Marco Rubio says he’s a “no” on tax reform vote, putting the bill’s passage in jeopardy
Sen. Marco Rubio (R-Fla.) told Republican leadership on Thursday that he is a “no” on the tax reform bill, unless a more generous child-tax credit is changed to benefit middle- and working-class families.
Rubio’s announcement puts passage of the GOP’s tax reform plan in jeopardy.
That’s because Sen. Bob Corker (R-Tenn.) already voted against the first version of the plan, saying he was against the fact that the plan raised the deficit. Corker hasn’t made a decision on whether he’d vote for the revised bill, but because the legislation is still going to have the deficit problem he objects to, it’s unclear how he’d get to yes.
Sen. Mike Lee (R-Utah) also announced Thursday that he’s undecided on whether to vote for the bill, demanding a similar change to the child-tax credit as Rubio.

[Pixel coordinate grounding data]
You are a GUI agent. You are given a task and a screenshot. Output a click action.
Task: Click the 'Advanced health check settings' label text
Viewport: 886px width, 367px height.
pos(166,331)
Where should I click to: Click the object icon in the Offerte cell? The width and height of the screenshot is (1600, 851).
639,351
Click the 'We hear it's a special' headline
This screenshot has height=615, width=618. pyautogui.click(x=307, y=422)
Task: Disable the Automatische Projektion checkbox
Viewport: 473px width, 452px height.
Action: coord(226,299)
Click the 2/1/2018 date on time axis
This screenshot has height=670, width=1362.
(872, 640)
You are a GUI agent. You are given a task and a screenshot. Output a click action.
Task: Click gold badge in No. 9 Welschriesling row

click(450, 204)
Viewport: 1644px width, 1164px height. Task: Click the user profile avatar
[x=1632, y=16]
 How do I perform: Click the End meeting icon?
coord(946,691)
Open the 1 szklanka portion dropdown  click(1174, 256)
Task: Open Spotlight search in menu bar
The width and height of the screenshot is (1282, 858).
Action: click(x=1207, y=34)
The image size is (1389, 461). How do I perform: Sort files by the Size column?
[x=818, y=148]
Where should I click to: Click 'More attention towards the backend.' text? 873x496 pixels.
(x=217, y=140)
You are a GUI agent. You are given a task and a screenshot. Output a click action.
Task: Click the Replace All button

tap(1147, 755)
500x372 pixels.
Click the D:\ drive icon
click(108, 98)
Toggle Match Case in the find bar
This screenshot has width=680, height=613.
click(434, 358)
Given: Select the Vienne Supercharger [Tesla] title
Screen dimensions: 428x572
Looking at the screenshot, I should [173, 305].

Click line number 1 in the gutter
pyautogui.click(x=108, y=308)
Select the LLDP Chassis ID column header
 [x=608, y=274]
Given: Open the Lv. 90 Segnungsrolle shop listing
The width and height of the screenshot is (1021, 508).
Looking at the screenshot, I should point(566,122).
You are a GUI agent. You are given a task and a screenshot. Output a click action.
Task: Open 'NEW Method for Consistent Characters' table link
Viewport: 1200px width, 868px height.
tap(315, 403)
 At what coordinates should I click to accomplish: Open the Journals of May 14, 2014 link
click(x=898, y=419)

TASKS ::
**a)** Translate this sentence from the tax reform article into Spanish: "Rubio’s announcement puts passage of the GOP’s tax reform plan in jeopardy."
**b)** Reproduce the part of the tax reform article starting with "That’s because Sen." and going on through "get to yes.".
These entries are separate material with no connection to the article.

LIST OF ANSWERS ::
**a)** El anuncio de Rubio pone en peligro la aprobación del plan de reforma fiscal del Partido Republicano.

**b)**
That’s because Sen. Bob Corker (R-Tenn.) already voted against the first version of the plan, saying he was against the fact that the plan raised the deficit. Corker hasn’t made a decision on whether he’d vote for the revised bill, but because the legislation is still going to have the deficit problem he objects to, it’s unclear how he’d get to yes.